> Text extract
☆ ☆ ☆

Between July 1984 and March 1985, Dylan recorded his next studio album, Empire Burlesque.

Arthur Baker, who had remixed hits for Bruce Springsteen and Cyndi Lauper, was asked to engineer and mix the album. Baker has said he felt he was hired to make Dylan's album sound "a little bit more contemporary."

Dylan sang on USA for Africa's famine relief fundraising single We Are the World. On July 13, 1985, he appeared at the climax at the Live Aid concert at JFK Stadium, Philadelphia. Backed by Keith Richards and Ronnie Wood, Dylan performed a ragged version of Hollis Brown, his ballad of rural poverty, and then said to the worldwide audience exceeding one billion people: "I hope that some of the money ... maybe they can just take a little bit of it, maybe ... one or two million, maybe ... and use it to pay the mortgages on some of the farms and, the farmers here, owe to the banks."

☆ ☆ ☆

> Stored rows
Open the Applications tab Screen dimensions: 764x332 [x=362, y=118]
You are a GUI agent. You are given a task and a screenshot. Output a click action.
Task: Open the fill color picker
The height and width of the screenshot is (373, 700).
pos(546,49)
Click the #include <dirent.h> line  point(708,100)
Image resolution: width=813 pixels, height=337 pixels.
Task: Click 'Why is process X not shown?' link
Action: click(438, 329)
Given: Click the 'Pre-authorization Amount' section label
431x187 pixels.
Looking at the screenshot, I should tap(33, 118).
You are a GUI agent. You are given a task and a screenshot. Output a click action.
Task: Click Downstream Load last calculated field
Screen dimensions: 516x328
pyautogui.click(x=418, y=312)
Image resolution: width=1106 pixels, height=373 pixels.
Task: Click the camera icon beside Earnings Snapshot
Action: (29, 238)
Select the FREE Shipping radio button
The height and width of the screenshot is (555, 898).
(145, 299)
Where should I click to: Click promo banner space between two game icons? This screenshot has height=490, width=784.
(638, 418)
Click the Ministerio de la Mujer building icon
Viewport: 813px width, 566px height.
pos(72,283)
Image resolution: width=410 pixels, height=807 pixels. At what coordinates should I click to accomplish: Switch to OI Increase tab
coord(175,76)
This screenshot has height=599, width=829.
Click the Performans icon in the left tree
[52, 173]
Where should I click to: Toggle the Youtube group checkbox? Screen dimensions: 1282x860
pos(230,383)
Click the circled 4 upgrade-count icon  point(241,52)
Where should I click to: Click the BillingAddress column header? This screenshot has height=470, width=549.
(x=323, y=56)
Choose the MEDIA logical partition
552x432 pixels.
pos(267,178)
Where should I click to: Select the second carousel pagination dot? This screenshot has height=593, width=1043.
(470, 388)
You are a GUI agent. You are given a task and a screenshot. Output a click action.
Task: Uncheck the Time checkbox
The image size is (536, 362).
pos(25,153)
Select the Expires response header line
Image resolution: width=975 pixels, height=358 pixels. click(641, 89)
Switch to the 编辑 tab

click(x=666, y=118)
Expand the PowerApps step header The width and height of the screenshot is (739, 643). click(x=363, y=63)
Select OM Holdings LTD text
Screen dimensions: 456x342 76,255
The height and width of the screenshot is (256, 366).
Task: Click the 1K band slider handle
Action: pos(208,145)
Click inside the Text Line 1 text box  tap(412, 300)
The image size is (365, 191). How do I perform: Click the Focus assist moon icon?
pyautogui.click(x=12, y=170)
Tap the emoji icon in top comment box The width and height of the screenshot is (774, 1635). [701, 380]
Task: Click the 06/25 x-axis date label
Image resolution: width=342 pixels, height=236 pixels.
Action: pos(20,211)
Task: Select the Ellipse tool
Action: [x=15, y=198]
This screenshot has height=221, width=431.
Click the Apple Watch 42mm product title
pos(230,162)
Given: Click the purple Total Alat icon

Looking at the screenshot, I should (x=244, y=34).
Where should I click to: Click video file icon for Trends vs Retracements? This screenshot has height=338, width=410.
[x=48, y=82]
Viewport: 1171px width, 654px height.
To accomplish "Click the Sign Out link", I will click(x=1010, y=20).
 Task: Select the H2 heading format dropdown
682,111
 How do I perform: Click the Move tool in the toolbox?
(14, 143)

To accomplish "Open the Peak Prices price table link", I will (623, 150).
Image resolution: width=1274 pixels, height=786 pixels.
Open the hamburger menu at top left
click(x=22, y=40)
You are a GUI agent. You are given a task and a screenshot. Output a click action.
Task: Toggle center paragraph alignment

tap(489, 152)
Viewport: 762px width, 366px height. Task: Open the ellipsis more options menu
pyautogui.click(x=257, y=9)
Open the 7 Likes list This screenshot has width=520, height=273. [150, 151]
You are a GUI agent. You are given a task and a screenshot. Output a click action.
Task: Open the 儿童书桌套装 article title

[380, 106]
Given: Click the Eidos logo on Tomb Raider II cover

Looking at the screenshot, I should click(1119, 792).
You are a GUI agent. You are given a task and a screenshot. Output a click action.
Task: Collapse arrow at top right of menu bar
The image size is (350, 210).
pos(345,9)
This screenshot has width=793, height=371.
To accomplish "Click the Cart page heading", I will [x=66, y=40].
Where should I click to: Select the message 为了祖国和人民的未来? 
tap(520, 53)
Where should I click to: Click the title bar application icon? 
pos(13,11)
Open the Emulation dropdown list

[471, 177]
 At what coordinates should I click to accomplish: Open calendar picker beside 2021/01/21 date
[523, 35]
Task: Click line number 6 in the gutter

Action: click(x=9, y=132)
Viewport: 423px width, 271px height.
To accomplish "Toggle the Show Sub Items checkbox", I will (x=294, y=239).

☆ ☆ ☆

> Given exercise 1
Could you turn the listing, from the line containing "Open the Emulation dropdown list" up to and including its final line, into a JSON list of strings with one string per line and no blank lines?
> Given exercise 2
Can you resume the passage on Dylan in the mid-1980s, picking up right after its last sentence?

> Reply 1
[
  "Open the Emulation dropdown list",
  "[471, 177]",
  " At what coordinates should I click to accomplish: Open calendar picker beside 2021/01/21 date",
  "[523, 35]",
  "Task: Click line number 6 in the gutter",
  "Action: click(x=9, y=132)",
  "Viewport: 423px width, 271px height.",
  "To accomplish \"Toggle the Show Sub Items checkbox\", I will (x=294, y=239)."
]

> Reply 2
His remarks were widely criticized as inappropriate, but they did inspire Willie Nelson to organize a series of events, Farm Aid, to benefit debt-ridden American farmers.

In April 1986, Dylan made a brief foray into the world of rap music when he added vocals to the opening verse of Street Rock, a song featured on Kurtis Blow's album Kingdom Blow.

Dylan's next studio album, Knocked Out Loaded, was released in July 1986 and contained three cover songs (by Little Junior Parker, Kris Kristofferson and the traditional gospel hymn Precious Memories), plus three collaborations with other writers (Tom Petty, Sam Shepard and Carole Bayer Sager), and two solo compositions by Dylan. One reviewer commented that "the record follows too many detours to be consistently compelling, and some of those detours wind down roads that are indisputably dead ends. By 1986, such uneven records weren't entirely unexpected by Dylan, but that didn't make them any less frustrating."

It was the first Dylan album since Freewheelin' (1963) to fail to make the Top 50.

Since then, some critics have called the 11-minute epic that Dylan co-wrote with Sam Shepard, Brownsville Girl, a work of genius.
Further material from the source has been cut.